PROVIDED PASSAGE:
--------------------------------

When discussing the relative safety of different vehicles on the road, two primary factors must be considered: the likelihood of a given vehicle to get in an accident and how well that vehicle is able to secure its passengers when an accident does occur. Large vehicles such as pickup trucks and SUVs are traditionally viewed as safer than smaller automobiles. However, this is not necessarily a claim that holds constant across all models and a variety of features and elements must be considered before making any evaluations about a pickup truck’s relative safety.

Likelihood of Collisions

It is an often under-appreciated element in road safety: the larger your vehicle, the more likely it is to make contact with other vehicles on the road. By this reasoning, large or even mid-sized pickup trucks that generally take up much of the width of a lane and that require more room to maneuver, turn, and change lanes are at considerable risk of collision. Larger vehicles also have more mass and build up more momentum, making it more difficult for them to brake in time to avoid obstructions or other vehicles. In addition to this, a taller vehicle with a higher center of gravity is more likely to tip over from collisions or even sharp turns. This fact is not inconsiderable, as rollovers are involved in roughly 85% of traffic fatalities. In all, the greater the size of the vehicle, the greater the probability of accidents. The question then becomes whether, once in an accident, the pickup truck performs as well or better than alternative vehicle types.

--------------------------------

SUPPLIED MATERIAL:

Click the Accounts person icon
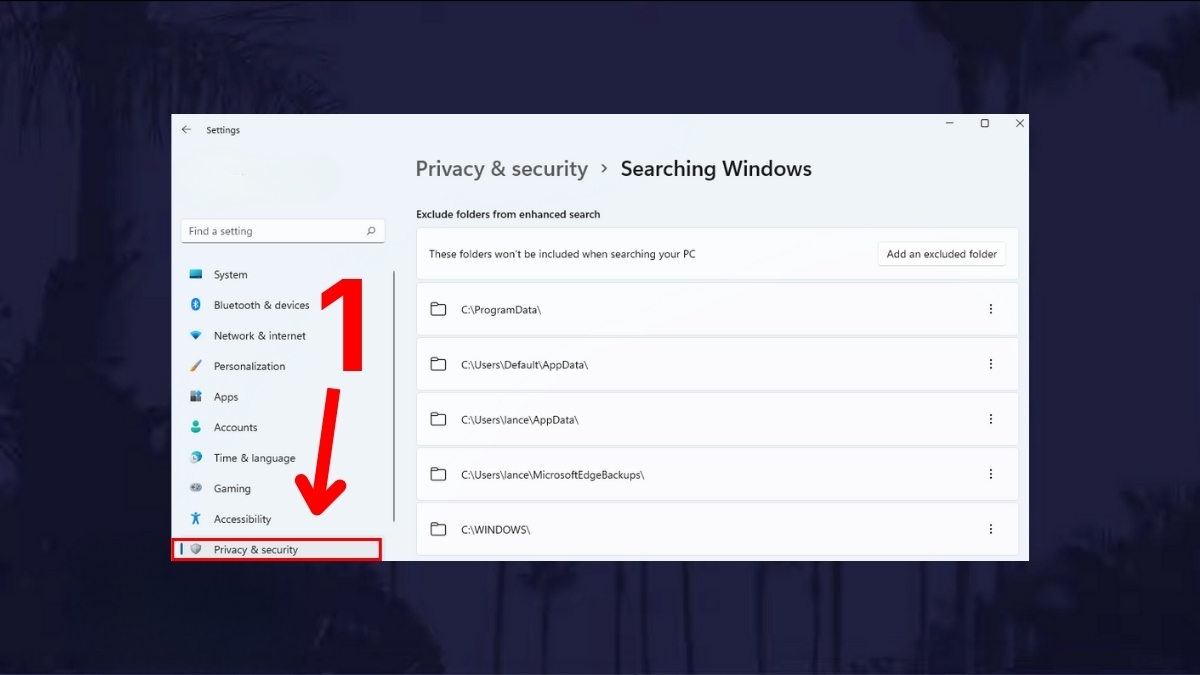Screen dimensions: 1200x675 (196, 427)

--------------------------------

TASK GOAL: Set down, word for word, the part of the pickup truck safety passage above starting with "When discussing the" and going on through "truck’s relative safety.".

SOLVED EXERCISE:
When discussing the relative safety of different vehicles on the road, two primary factors must be considered: the likelihood of a given vehicle to get in an accident and how well that vehicle is able to secure its passengers when an accident does occur. Large vehicles such as pickup trucks and SUVs are traditionally viewed as safer than smaller automobiles. However, this is not necessarily a claim that holds constant across all models and a variety of features and elements must be considered before making any evaluations about a pickup truck’s relative safety.